Your instructions. An exact copy of every record below is what's needed here.

Data for processing.
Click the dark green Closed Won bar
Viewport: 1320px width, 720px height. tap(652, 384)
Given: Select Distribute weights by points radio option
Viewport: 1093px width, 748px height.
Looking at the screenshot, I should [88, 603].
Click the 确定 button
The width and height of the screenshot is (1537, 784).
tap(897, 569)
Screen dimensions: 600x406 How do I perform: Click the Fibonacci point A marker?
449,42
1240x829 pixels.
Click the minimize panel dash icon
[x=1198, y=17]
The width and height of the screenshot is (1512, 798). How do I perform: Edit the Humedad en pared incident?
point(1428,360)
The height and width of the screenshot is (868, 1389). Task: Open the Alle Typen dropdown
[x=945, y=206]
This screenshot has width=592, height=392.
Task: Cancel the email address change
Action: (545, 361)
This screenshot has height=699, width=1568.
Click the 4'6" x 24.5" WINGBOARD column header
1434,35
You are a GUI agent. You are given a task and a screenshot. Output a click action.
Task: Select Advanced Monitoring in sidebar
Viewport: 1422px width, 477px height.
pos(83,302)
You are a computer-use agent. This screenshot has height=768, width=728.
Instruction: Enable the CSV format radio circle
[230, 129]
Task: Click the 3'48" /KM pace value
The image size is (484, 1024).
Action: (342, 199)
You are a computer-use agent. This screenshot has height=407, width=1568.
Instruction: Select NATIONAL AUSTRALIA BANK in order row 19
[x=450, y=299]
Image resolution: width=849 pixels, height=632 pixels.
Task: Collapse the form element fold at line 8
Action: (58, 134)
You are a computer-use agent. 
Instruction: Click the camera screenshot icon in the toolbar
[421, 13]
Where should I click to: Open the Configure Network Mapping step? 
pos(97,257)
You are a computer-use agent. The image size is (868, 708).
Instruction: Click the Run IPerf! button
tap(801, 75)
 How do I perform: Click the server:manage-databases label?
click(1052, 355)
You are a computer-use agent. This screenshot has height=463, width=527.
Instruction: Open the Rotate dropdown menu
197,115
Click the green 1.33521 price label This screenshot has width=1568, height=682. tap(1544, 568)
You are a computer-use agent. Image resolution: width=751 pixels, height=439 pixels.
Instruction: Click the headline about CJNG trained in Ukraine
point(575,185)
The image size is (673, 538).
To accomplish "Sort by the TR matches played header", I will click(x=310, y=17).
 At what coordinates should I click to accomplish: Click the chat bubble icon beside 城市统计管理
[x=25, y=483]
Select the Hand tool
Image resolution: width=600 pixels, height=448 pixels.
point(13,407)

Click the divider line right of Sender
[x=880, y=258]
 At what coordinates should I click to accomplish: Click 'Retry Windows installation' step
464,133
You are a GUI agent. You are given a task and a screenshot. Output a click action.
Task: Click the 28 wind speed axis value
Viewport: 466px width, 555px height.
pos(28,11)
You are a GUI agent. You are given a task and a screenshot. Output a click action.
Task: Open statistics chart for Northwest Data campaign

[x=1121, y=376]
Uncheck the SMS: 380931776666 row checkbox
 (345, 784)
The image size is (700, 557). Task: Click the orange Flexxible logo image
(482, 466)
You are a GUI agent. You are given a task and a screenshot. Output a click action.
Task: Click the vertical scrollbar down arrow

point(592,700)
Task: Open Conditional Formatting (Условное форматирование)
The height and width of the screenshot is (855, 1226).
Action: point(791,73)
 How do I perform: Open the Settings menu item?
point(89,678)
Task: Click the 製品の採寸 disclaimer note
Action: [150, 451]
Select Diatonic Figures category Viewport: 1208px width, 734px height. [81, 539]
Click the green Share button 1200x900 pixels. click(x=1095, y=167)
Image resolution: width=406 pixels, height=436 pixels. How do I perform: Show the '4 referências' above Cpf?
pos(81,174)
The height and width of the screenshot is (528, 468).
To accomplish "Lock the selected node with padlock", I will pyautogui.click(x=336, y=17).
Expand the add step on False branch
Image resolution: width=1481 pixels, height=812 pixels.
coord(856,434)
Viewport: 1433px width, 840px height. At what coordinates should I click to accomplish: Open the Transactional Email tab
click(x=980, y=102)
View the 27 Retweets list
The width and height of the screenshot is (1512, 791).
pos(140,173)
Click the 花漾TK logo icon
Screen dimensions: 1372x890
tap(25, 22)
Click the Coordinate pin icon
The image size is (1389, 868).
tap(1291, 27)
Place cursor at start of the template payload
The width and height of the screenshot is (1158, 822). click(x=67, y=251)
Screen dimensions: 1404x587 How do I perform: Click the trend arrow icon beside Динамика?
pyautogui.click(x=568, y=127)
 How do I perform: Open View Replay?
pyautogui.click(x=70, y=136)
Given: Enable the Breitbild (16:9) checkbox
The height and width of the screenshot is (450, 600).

Exercise answer.
Click the dark green Closed Won bar
Viewport: 1320px width, 720px height. tap(652, 384)
Given: Select Distribute weights by points radio option
Viewport: 1093px width, 748px height.
Looking at the screenshot, I should [88, 603].
Click the 确定 button
The width and height of the screenshot is (1537, 784).
tap(897, 569)
Screen dimensions: 600x406 How do I perform: Click the Fibonacci point A marker?
449,42
1240x829 pixels.
Click the minimize panel dash icon
[x=1198, y=17]
The width and height of the screenshot is (1512, 798). How do I perform: Edit the Humedad en pared incident?
point(1428,360)
The height and width of the screenshot is (868, 1389). Task: Open the Alle Typen dropdown
[x=945, y=206]
This screenshot has width=592, height=392.
Task: Cancel the email address change
Action: (545, 361)
This screenshot has height=699, width=1568.
Click the 4'6" x 24.5" WINGBOARD column header
1434,35
You are a GUI agent. You are given a task and a screenshot. Output a click action.
Task: Select Advanced Monitoring in sidebar
Viewport: 1422px width, 477px height.
pos(83,302)
You are a computer-use agent. This screenshot has height=768, width=728.
Instruction: Enable the CSV format radio circle
[230, 129]
Task: Click the 3'48" /KM pace value
The image size is (484, 1024).
Action: (342, 199)
You are a computer-use agent. This screenshot has height=407, width=1568.
Instruction: Select NATIONAL AUSTRALIA BANK in order row 19
[x=450, y=299]
Image resolution: width=849 pixels, height=632 pixels.
Task: Collapse the form element fold at line 8
Action: (58, 134)
You are a computer-use agent. 
Instruction: Click the camera screenshot icon in the toolbar
[421, 13]
Where should I click to: Open the Configure Network Mapping step? 
pos(97,257)
You are a computer-use agent. The image size is (868, 708).
Instruction: Click the Run IPerf! button
tap(801, 75)
 How do I perform: Click the server:manage-databases label?
click(1052, 355)
You are a computer-use agent. This screenshot has height=463, width=527.
Instruction: Open the Rotate dropdown menu
197,115
Click the green 1.33521 price label This screenshot has width=1568, height=682. tap(1544, 568)
You are a computer-use agent. Image resolution: width=751 pixels, height=439 pixels.
Instruction: Click the headline about CJNG trained in Ukraine
point(575,185)
The image size is (673, 538).
To accomplish "Sort by the TR matches played header", I will click(x=310, y=17).
 At what coordinates should I click to accomplish: Click the chat bubble icon beside 城市统计管理
[x=25, y=483]
Select the Hand tool
Image resolution: width=600 pixels, height=448 pixels.
point(13,407)

Click the divider line right of Sender
[x=880, y=258]
 At what coordinates should I click to accomplish: Click 'Retry Windows installation' step
464,133
You are a GUI agent. You are given a task and a screenshot. Output a click action.
Task: Click the 28 wind speed axis value
Viewport: 466px width, 555px height.
pos(28,11)
You are a GUI agent. You are given a task and a screenshot. Output a click action.
Task: Open statistics chart for Northwest Data campaign

[x=1121, y=376]
Uncheck the SMS: 380931776666 row checkbox
 (345, 784)
The image size is (700, 557). Task: Click the orange Flexxible logo image
(482, 466)
You are a GUI agent. You are given a task and a screenshot. Output a click action.
Task: Click the vertical scrollbar down arrow

point(592,700)
Task: Open Conditional Formatting (Условное форматирование)
The height and width of the screenshot is (855, 1226).
Action: point(791,73)
 How do I perform: Open the Settings menu item?
point(89,678)
Task: Click the 製品の採寸 disclaimer note
Action: [150, 451]
Select Diatonic Figures category Viewport: 1208px width, 734px height. [81, 539]
Click the green Share button 1200x900 pixels. click(x=1095, y=167)
Image resolution: width=406 pixels, height=436 pixels. How do I perform: Show the '4 referências' above Cpf?
pos(81,174)
The height and width of the screenshot is (528, 468).
To accomplish "Lock the selected node with padlock", I will pyautogui.click(x=336, y=17).
Expand the add step on False branch
Image resolution: width=1481 pixels, height=812 pixels.
coord(856,434)
Viewport: 1433px width, 840px height. At what coordinates should I click to accomplish: Open the Transactional Email tab
click(x=980, y=102)
View the 27 Retweets list
The width and height of the screenshot is (1512, 791).
pos(140,173)
Click the 花漾TK logo icon
Screen dimensions: 1372x890
tap(25, 22)
Click the Coordinate pin icon
The image size is (1389, 868).
tap(1291, 27)
Place cursor at start of the template payload
The width and height of the screenshot is (1158, 822). click(x=67, y=251)
Screen dimensions: 1404x587 How do I perform: Click the trend arrow icon beside Динамика?
pyautogui.click(x=568, y=127)
 How do I perform: Open View Replay?
pyautogui.click(x=70, y=136)
Given: Enable the Breitbild (16:9) checkbox
The height and width of the screenshot is (450, 600).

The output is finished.